Limogé de son poste dimanche soir suite à ses déclarations irresponsables contre le chef historique de la Révolution Abane Ramdane, le désormais ancien directeur de la culture de la wilaya de M’sila, Rabah Drif vient d’être mis depuis hier mardi en détention provisoire par le juge d’instruction du tribunal de M’sila.

Il a été mis en prison après avoir été présenté hier mardi devant le procureur de la République pour s’expliquer sur son outrage à la mémoire du héros de la Révolution Abane Ramdane qu’il avait qualifié sur son compte Facebook de « grand traître».
Le juge d’instruction du tribunal de M’Sila a ainsi décidé de placer ce «responsable» de la culture en détention provisoire en attendant la programmation de son procès au cours duquel le tristement célèbre Rabah Drif devra répondre au chef d’inculpation d’«outrage à l’un des symboles de la guerre de la libération nationale».

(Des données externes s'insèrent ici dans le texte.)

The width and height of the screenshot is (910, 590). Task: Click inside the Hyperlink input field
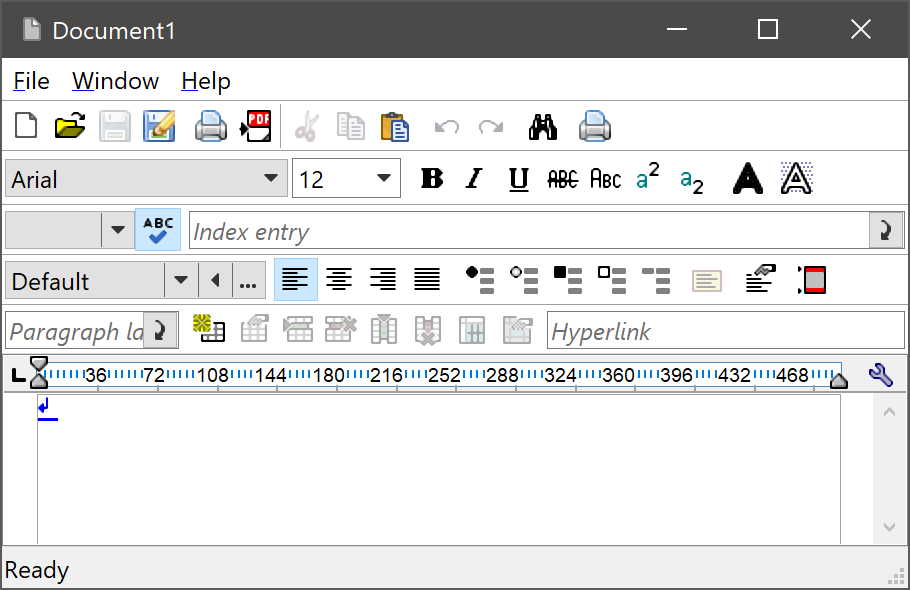(x=725, y=331)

Le communiqué du procureur de la République près du tribunal de M’sila indique qu’« en vertu de l’article 11 du code de procédures pénales et de l’enquête préliminaire ouverte par la police judicaire, le nommé Rabah Drif a été présenté pour des faits ayant un caractère pénal ». Le communiqué ajoute qu’après son interrogatoire, il a été déféré devant le juge instructeur du même tribunal pour accusations de délits « présentation au public de publications de nature à porter préjudice à l’intérêt national, l’intégrité et l’unité du pays », qui constituent un acte puni par les articles 96 et 79 du code pénal et des articles 52 et 66 du code du moudjahid et du chahid.

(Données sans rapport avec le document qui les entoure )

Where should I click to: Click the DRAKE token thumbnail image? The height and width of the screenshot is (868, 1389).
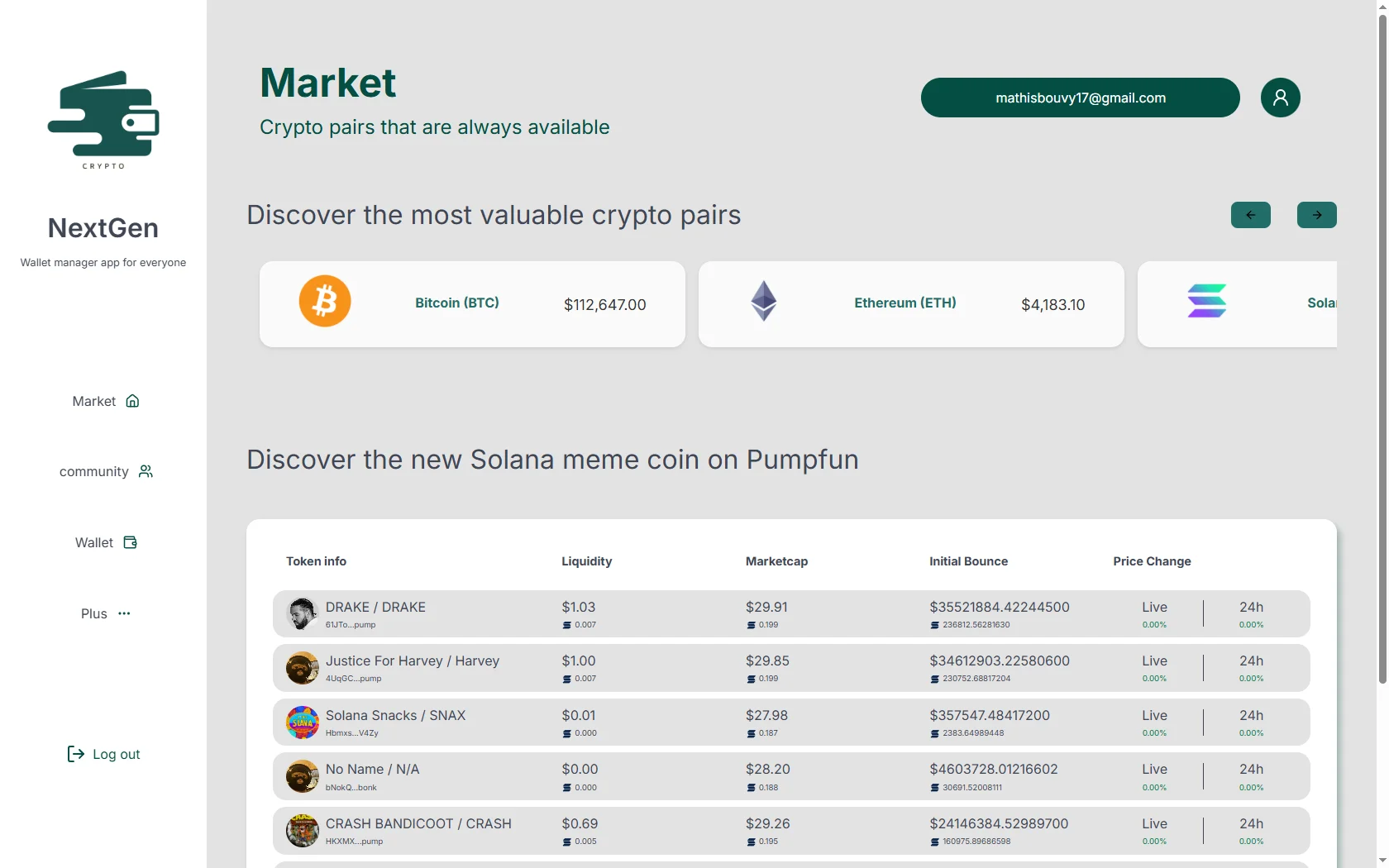(302, 613)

La première réaction enregistrée après ce dérapage est venue du ministère de la Culture qui a mis fin, dimanche, aux fonctions de Rabah Drif, pour « outrage et offense à l’un des symboles de la glorieuse révolution nationale ».

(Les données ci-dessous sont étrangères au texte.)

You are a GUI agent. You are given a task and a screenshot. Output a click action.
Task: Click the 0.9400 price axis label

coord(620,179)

« Attenter à la mémoire de Abane Ramdane est un acte inacceptable dans le fond et la forme », a indiqué un communiqué du ministère de la Culture, qui rappelle qu’Abane Ramdane « est l’une des figures emblématiques de la glorieuse révolution nationale et l’un des architectes du Congrès de la Soummam ».
« L’atteinte à la mémoire des chouhada et moudjahidine qui ont sacrifié leur vie pour la patrie ne relève en aucun cas de la liberté d’expression » a ajouté le ministère qualifiant
d’ « irréfléchi » cet acte « moralement et politiquement inacceptable émanant de l’un de ses cadres ».
Cette attitude « ne respecte point les règles de responsabilité, dont doivent faire preuve chaque cadre et homme de culture qui assume la direction de la culture et représente la politique culturelle du gouvernement auprès des citoyens et des habitants de l’une des wilayas du pays », a relevé le ministère de la Culture.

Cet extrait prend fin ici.